Microsoft co-founder Paul Allen dead
Washington: Paul Allen, who 43 years ago along with Bill Gates founded Microsoft, the company that revolutionised the software world and personal computers forever, has died, his family announced. He was 65.
In a statement, Allen’s relatives said that the businessman died on Monday afternoon in Seattle, where Microsoft has its headquarters, from non-Hodgkins lymphoma, reports Efe news.
“My brother was a remarkable individual on every level,” his sister Jody said in a statement.
“While most knew Paul Allen as a technologist and philanthropist, for us he was a much loved brother and uncle, and an exceptional friend.”

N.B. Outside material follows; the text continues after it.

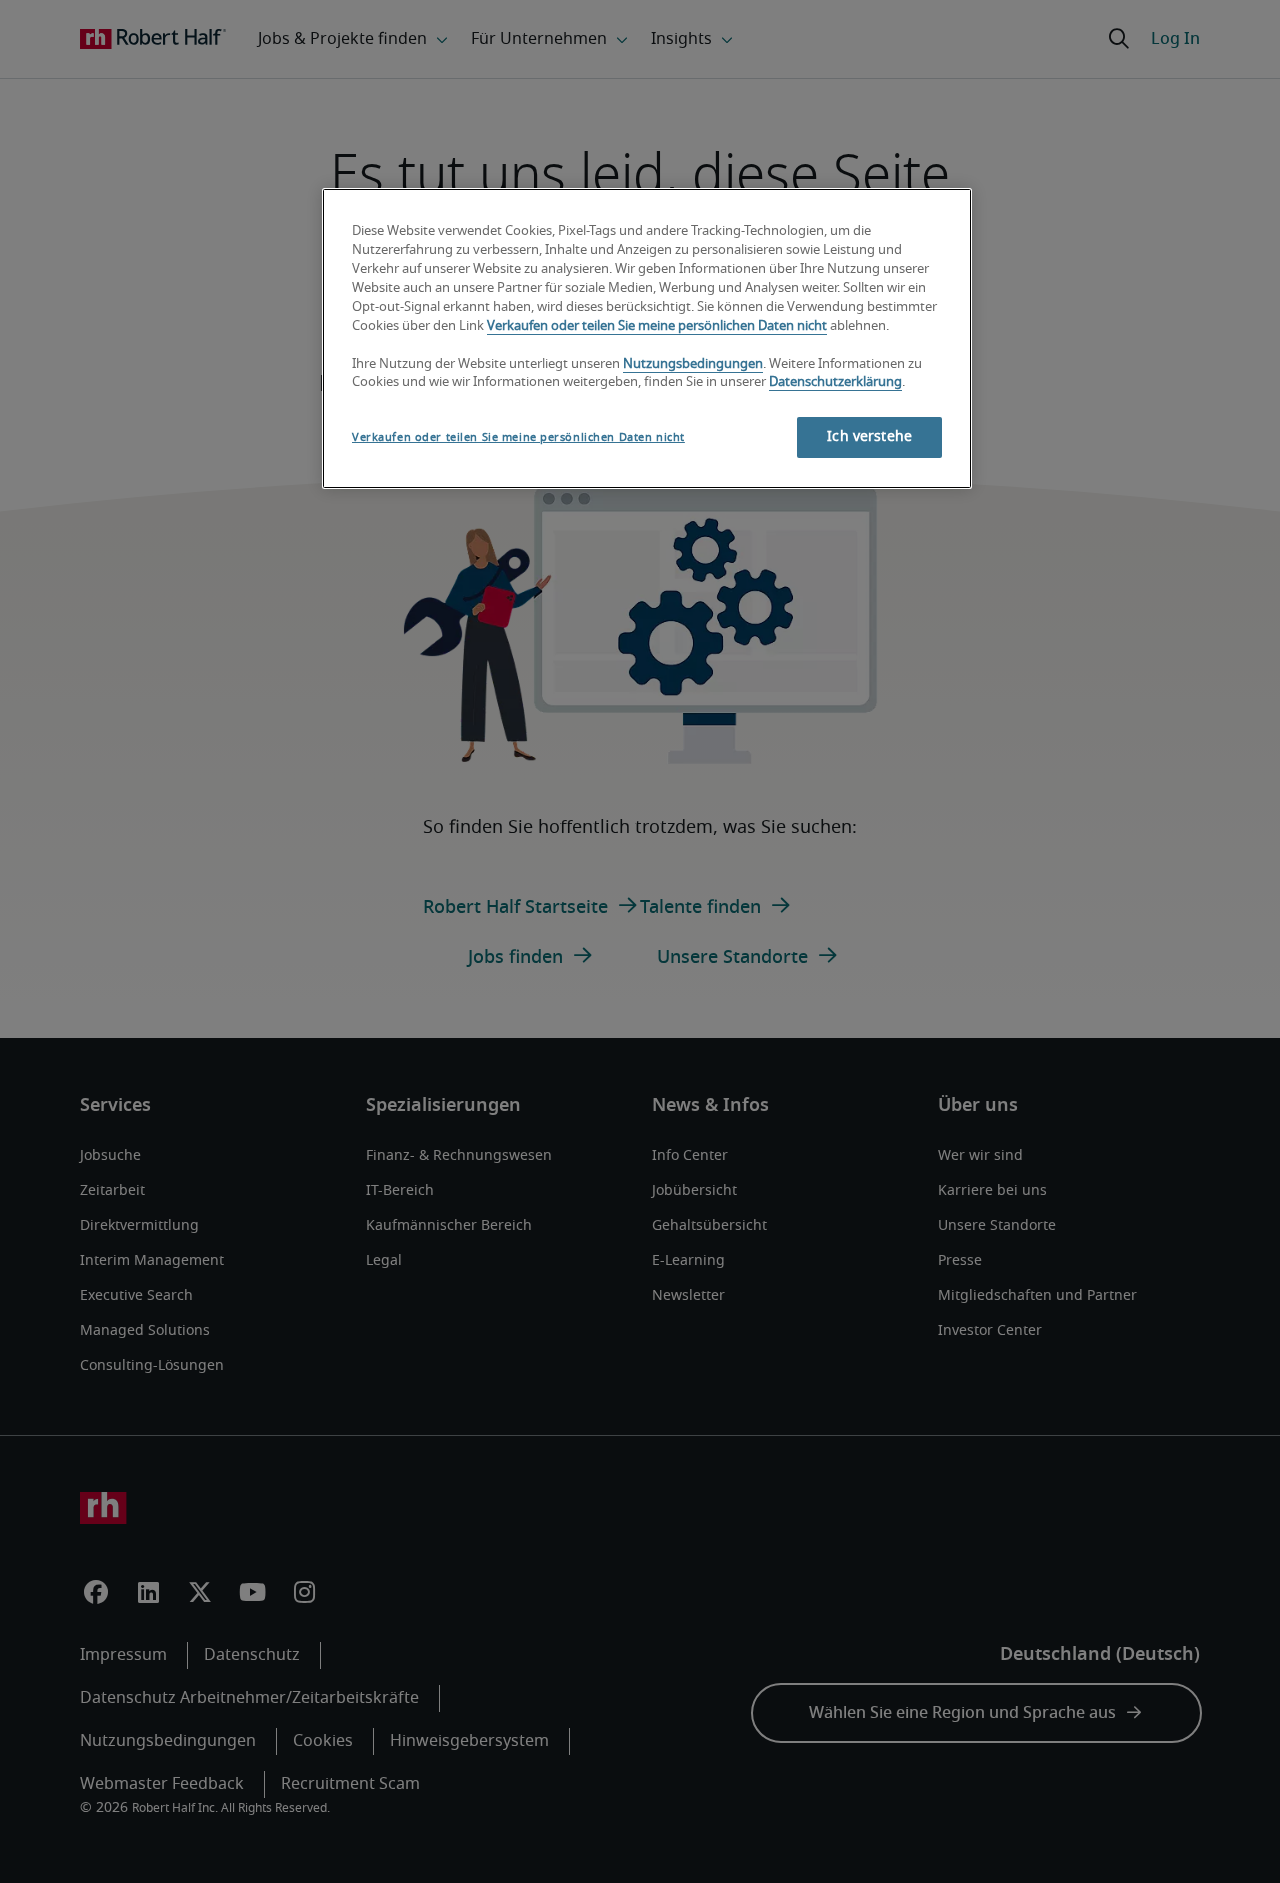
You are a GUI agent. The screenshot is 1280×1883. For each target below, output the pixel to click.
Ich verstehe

Despite always staying in the shadow of Gates, his partner and friend since they were teens, Allen was a passionate lover of computers and a key figure in the creation of Microsoft in 1975.
According to Forbes magazine, Allen – born in Seattle in 1953 and whose fortune amounted to some $21.7 billion – was the world’s 44th-richest person.
With the money he made from the software company, Allen – together with his sister Jody – founded the Seattle-based Vulcan Inc. conglomerate, which managed his private investments and his philanthropic activities.
The Microsoft co-founder was also the owner of a professional football team, the Seattle Seahawks; a pro basketball team, the Portland Trail Blazers; and was the part-owner of a soccer team, the Seattle Sounders.
His philanthropic work includes creating organisations devoted to research such as the Allen Institute for Brain Science, along with the Institute for Artificial Intelligence and the Institute for Cell Science, both of which also bear his name.